PASSAGE TO READ
━━━━

Zeeyana Jivraj

Personal information
- Full name: Zeeyana Jivraj
- Date of birth: January 26, 2000 (age 26)
- Place of birth: Toronto, Ontario, Canada
- Position: Goalkeeper

Team information
- Current team: Hazargi Atalan Kabul SC
- Number: 1

College career
- Years: Team / Apps / (Gls)
- 2019–2023: Youngstown State Penguins / – / (0)

Senior career*
- Years: Team / Apps / (Gls)
- 2023: Hibernian W.F.C.
- 2024–: Northern Colorado Rain FC
- 2026: Hazargi Atalan Kabul SC

International career
- 2025–: Pakistan / 3 / (0)

= Zeeyana Jivraj =

Canadian footballer (born 2000)

Zeeyana Jivraj (born 26 January 2000) is a professional footballer who plays as a goalkeeper for Northern Colorado Rain FC in the USL W League. Born in Canada, she represents the Pakistan women's national football team.

== Early life and education ==
Born in Pickering, Ontario, Jivraj excelled both academically and athletically. She earned a full scholarship to Youngstown State University and graduated summa cum laude with a degree in pre-med biology and a minor in chemistry. She was also a Horizon League All-Academic and All-Conference honoree.

== Club career ==
In 2023, Jivraj signed her first professional contract with Hibernian W.F.C. in Malta and debuted with a clean sheet against Valletta.

In 2024, Jivraj signed her second professional contract with Clube de Albergaria in Liga BPI, Portugal's top flight. In her debut match, she recorded the clubs first clean sheet of the season.

She later returned to the United States and joined Northern Colorado Rain FC in 2024. In her debut season, she recorded 4 clean sheets in 6 matches and was re-signed for 2025.

Jivraj currently is a practice player for Dallas Trinity in the Gainbridge Superleague in America and is a free agent.

== International career ==
In June 2025, Jivraj was named to Pakistan’s 22-player squad for the 2026 AFC Women's Asian Cup qualification round as one of six new diaspora players added to the national setup.

== Style of play ==
Jivraj is known for her communication, footwork, and sharp reflexes. Hibernian W.F.C. coach Eleanor Saliba described her as a “vocal leader from the back who commands the box confidently.”

== Personal life ==
She captained the women's football team at the University of Essex while pursuing postgraduate studies. Jivraj is also active in youth mentorship and sports leadership initiatives.

━━━━

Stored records
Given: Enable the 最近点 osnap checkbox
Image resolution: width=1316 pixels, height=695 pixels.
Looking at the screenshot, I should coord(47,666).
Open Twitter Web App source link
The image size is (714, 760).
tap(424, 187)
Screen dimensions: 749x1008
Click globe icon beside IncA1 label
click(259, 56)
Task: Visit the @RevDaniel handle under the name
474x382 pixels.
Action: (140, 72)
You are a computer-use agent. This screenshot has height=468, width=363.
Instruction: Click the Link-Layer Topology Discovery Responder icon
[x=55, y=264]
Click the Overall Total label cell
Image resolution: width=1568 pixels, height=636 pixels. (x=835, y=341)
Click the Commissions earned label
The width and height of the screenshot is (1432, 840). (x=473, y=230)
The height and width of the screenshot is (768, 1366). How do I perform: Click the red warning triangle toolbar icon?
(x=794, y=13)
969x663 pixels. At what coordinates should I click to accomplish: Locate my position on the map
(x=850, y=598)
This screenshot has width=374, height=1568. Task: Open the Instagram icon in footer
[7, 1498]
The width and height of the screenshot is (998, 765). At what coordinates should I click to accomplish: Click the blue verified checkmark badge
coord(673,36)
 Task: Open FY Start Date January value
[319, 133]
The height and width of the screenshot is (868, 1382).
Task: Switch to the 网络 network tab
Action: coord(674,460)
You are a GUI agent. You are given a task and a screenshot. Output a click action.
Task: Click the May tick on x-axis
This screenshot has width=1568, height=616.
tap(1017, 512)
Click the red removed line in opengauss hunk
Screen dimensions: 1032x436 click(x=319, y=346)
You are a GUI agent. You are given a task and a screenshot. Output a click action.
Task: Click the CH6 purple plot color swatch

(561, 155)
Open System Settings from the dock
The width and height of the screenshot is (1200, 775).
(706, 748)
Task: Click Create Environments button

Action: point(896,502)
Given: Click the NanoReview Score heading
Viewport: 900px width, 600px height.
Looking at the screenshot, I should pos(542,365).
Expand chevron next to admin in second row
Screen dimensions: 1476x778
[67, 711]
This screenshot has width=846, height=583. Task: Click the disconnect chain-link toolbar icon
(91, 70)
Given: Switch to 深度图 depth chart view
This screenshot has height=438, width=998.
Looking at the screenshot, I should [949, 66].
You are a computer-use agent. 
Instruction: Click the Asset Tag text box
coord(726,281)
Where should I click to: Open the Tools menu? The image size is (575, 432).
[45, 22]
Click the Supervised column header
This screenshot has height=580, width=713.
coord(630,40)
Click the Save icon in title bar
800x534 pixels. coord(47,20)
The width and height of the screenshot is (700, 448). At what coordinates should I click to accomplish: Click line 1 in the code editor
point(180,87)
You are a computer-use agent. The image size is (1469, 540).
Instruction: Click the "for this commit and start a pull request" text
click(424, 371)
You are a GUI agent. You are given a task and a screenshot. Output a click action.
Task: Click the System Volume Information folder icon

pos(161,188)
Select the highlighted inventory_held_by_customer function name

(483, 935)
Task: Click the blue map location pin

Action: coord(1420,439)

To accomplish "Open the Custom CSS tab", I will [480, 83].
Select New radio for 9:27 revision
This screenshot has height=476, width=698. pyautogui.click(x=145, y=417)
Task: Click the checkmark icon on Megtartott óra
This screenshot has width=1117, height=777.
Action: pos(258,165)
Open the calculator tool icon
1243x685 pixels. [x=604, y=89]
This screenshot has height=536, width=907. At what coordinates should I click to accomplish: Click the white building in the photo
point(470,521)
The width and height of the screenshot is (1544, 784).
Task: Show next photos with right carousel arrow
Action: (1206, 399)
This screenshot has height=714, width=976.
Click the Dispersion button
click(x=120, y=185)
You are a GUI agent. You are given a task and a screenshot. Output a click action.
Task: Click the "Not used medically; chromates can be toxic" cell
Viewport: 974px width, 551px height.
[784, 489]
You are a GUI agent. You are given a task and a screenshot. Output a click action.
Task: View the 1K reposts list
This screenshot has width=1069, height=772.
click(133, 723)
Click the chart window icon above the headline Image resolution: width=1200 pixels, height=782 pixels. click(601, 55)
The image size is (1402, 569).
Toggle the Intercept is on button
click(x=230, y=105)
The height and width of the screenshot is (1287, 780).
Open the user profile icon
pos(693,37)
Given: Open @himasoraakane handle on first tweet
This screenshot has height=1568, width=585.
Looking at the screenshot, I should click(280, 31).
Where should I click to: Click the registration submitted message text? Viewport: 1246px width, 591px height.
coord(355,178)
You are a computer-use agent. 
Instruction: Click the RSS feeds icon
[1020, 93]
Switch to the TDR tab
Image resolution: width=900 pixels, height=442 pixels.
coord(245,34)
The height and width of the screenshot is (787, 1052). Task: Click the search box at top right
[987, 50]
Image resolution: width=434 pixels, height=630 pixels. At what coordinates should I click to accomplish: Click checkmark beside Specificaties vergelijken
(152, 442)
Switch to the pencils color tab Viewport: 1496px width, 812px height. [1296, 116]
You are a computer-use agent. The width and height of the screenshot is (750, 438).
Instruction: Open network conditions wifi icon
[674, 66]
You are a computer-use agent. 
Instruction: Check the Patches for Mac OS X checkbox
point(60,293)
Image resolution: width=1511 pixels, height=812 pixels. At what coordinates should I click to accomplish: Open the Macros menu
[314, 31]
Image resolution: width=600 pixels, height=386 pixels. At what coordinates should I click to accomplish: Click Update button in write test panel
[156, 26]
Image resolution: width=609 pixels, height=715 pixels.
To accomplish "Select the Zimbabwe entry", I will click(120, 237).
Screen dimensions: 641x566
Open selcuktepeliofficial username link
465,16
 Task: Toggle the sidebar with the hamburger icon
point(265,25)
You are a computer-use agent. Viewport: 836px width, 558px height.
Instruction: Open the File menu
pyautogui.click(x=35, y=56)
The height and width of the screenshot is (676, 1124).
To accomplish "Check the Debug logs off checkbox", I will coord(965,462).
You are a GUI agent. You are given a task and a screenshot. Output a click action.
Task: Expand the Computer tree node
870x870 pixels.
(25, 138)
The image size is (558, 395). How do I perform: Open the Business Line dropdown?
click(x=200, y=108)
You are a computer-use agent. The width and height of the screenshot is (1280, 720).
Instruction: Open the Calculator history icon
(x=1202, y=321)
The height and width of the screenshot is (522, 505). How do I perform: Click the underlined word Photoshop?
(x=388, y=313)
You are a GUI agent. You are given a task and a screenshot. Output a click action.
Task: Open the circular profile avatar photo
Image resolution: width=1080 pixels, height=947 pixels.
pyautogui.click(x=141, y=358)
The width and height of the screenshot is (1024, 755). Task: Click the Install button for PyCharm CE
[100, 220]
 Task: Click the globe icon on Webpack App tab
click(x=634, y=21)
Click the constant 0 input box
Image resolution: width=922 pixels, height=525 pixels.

━━━━

ABOUT THIS TASK
Turn the paragraph beginning "Born in Pickering, Ontario" from the profile of Zeeyana Jivraj into a short bulleted list that keeps its main facts.

EXERCISE RESULT
- Born in Pickering, Ontario
- Excelled academically and athletically
- Earned a full scholarship to Youngstown State University
- Graduated summa cum laude in pre-med biology, with a minor in chemistry
- Was a Horizon League All-Academic and All-Conference honoree